- **PROBLEM TO WORK ON**
Copy out, unchanged, the lines of the listing from the line with "Screen dimensions: 1917x906" up to and including the final line of the listing, omitting the pictures.

★ ★ ★ ★ ★ ★ ★

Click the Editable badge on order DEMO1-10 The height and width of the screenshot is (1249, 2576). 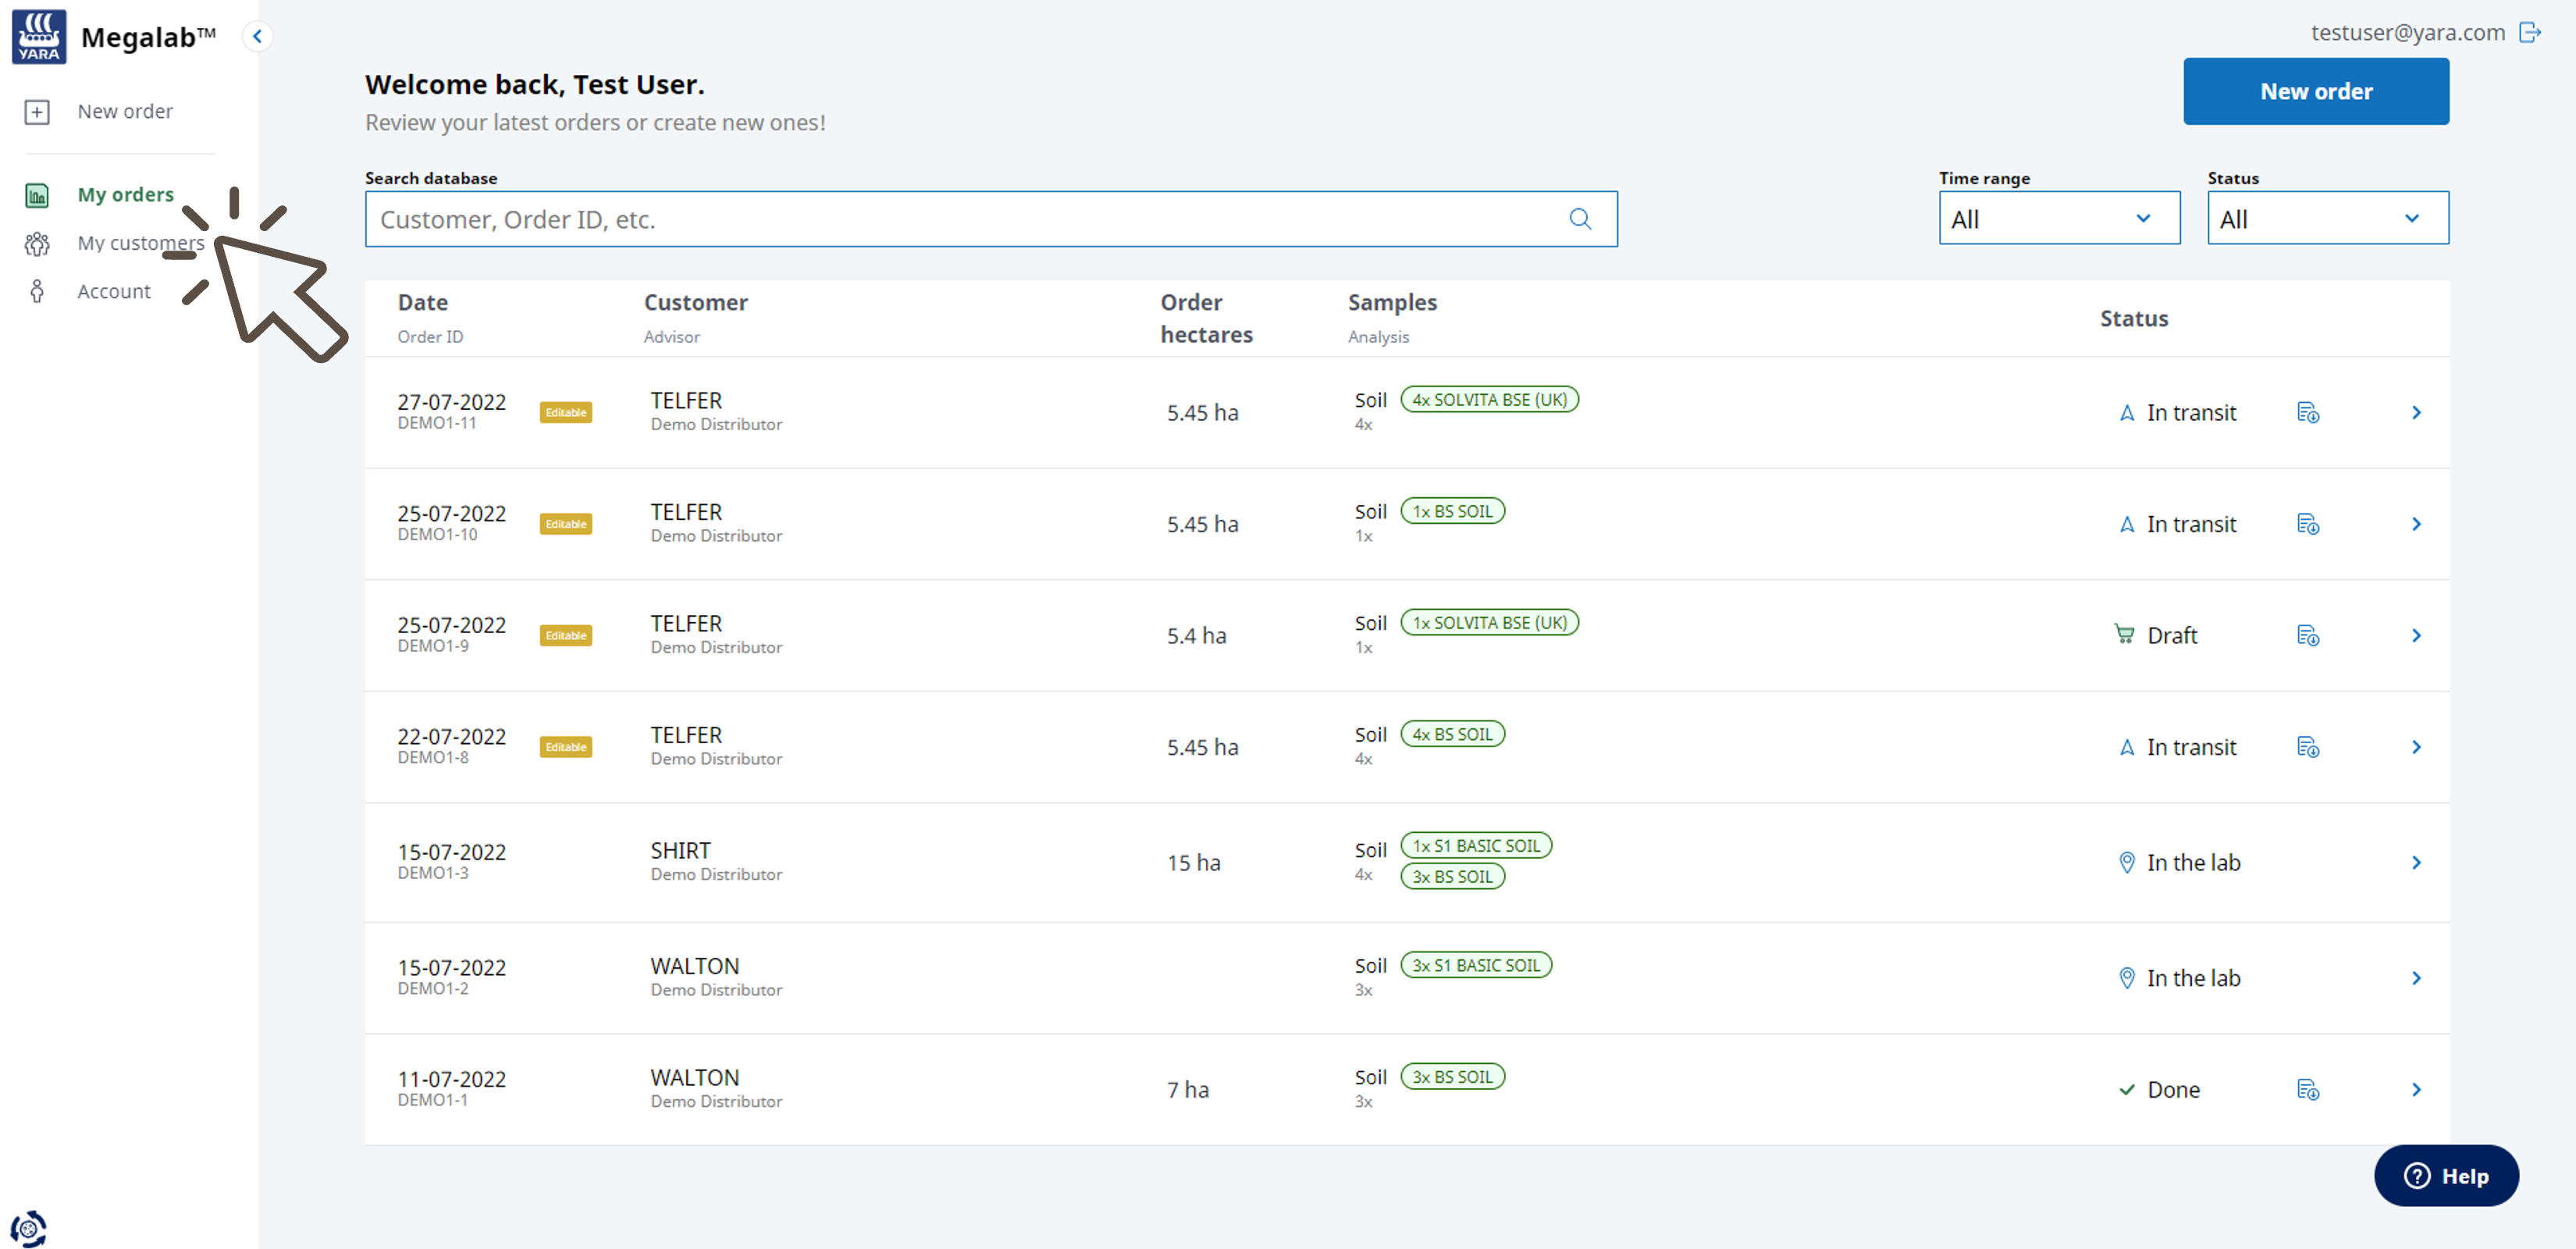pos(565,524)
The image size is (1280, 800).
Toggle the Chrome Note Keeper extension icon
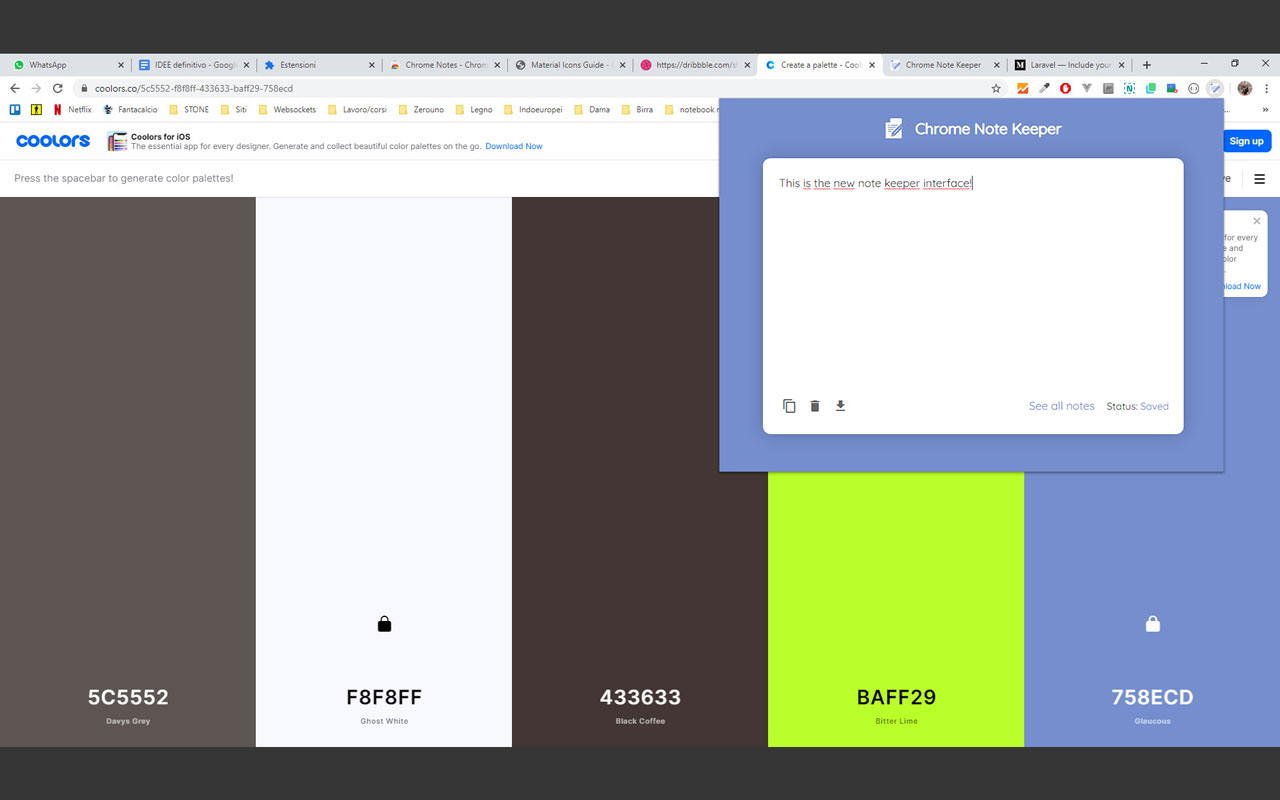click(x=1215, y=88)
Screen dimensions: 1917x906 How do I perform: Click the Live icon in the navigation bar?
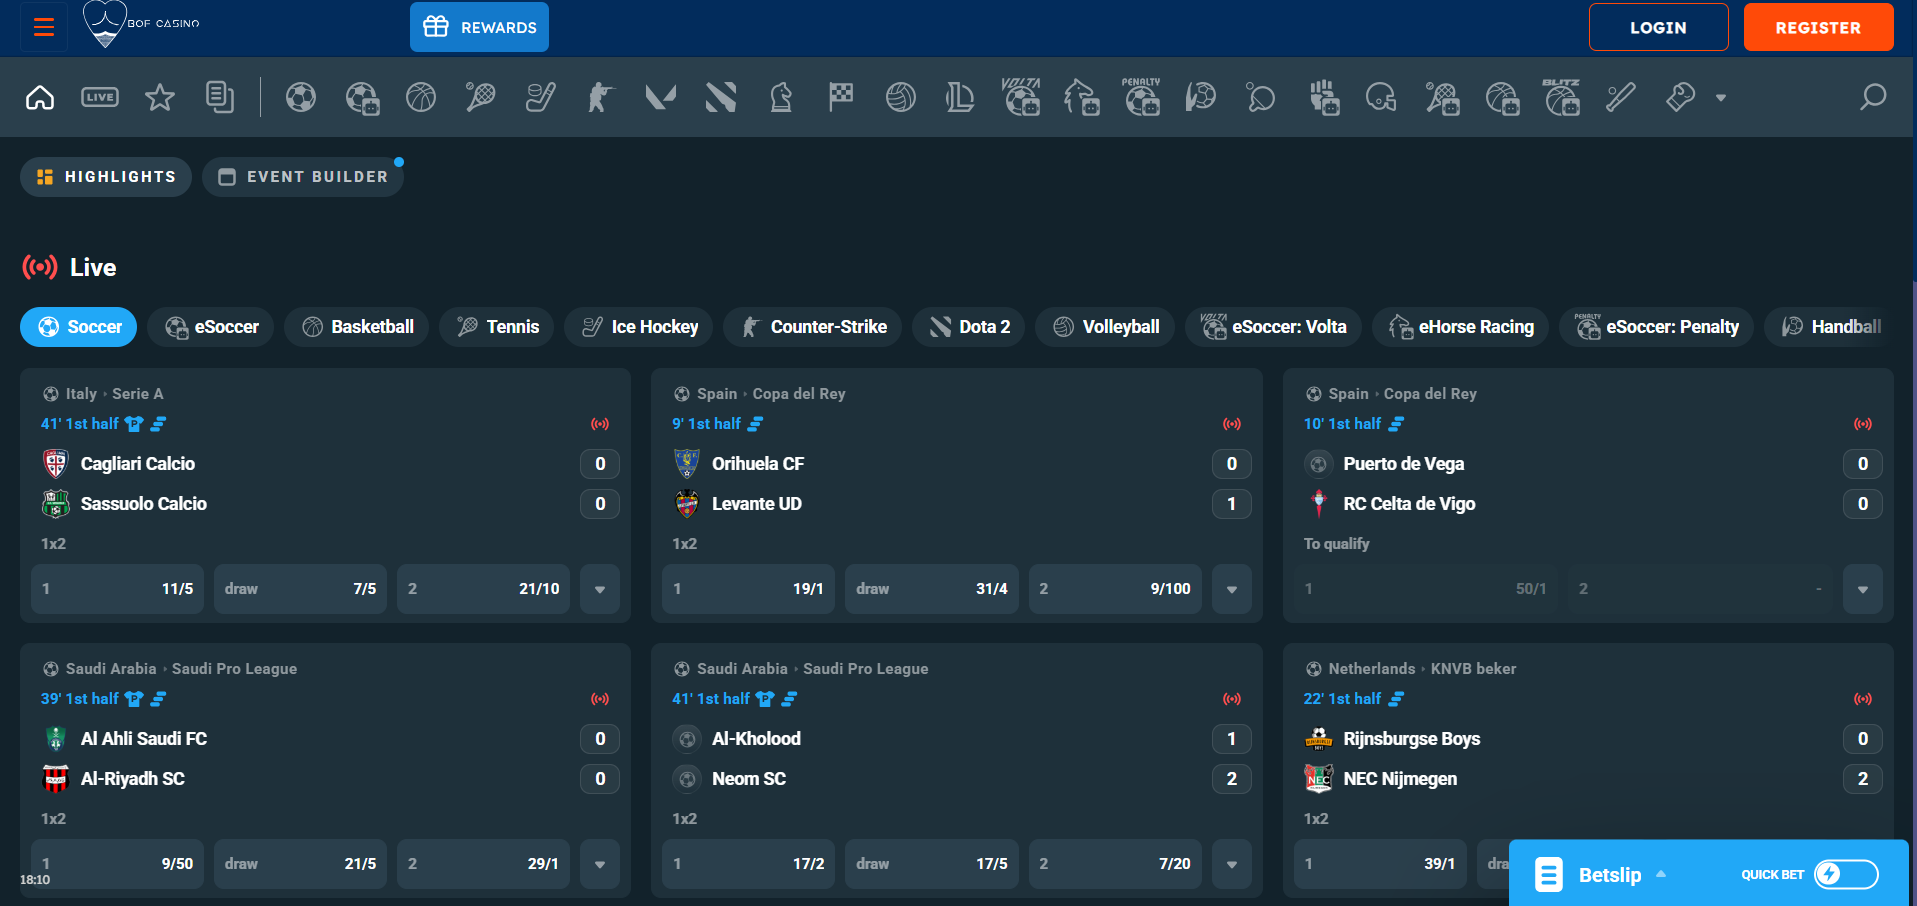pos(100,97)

★ ★ ★ ★ ★ ★ ★

- **FULL SOLUTION**
Screen dimensions: 1917x906 How do I perform: Click the Live icon in the navigation bar?
pos(100,97)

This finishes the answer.